TASK DESCRIPTION: Copy only what lies from the line containing "Click the server icon beside node-b" through the line containing "The image size is (1527, 735)." in the entries below, keeping both end lines exact and dropping every picture.
•••••
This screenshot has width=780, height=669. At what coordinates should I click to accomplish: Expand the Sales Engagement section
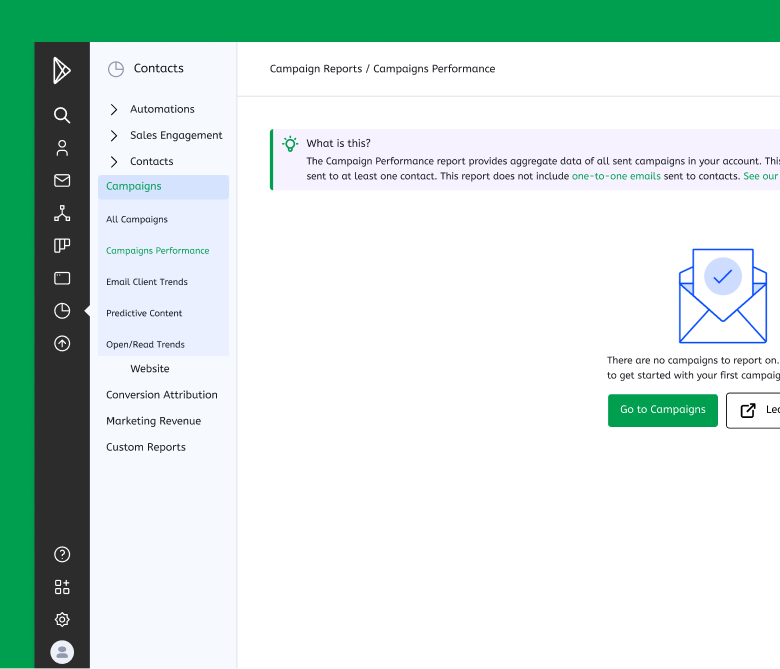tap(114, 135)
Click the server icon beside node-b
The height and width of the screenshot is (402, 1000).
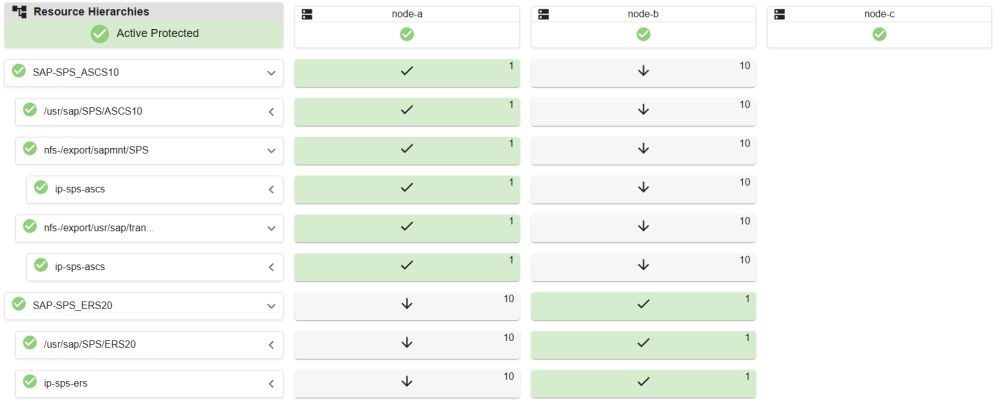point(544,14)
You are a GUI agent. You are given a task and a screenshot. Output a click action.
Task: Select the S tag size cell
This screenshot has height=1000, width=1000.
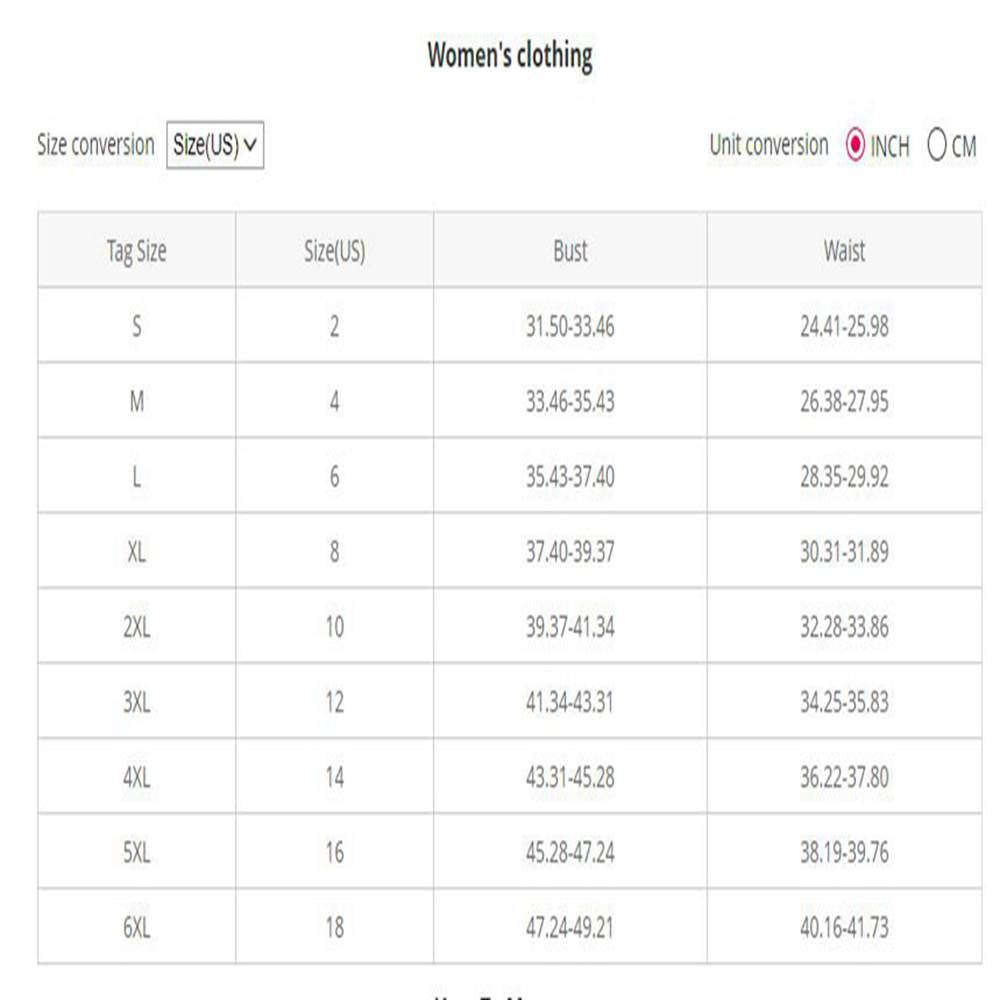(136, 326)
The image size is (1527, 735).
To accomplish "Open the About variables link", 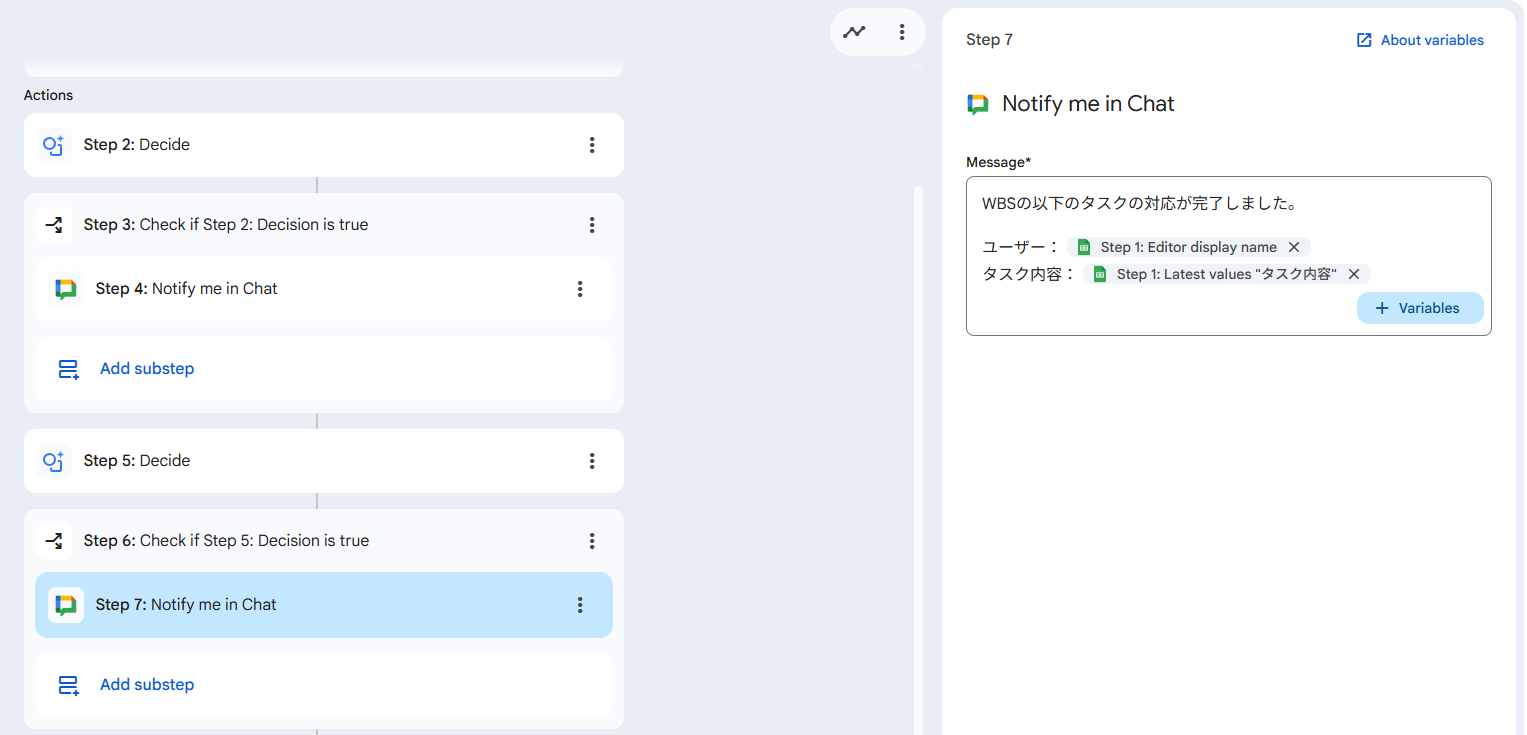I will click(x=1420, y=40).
•••••
RESPONSE FOR THIS EXERCISE:
Click the server icon beside node-b
The height and width of the screenshot is (402, 1000).
point(544,14)
You are a GUI agent. You are given a task and a screenshot. Output a click action.
Task: Select the S tag size cell
This screenshot has height=1000, width=1000.
(136, 326)
The image size is (1527, 735).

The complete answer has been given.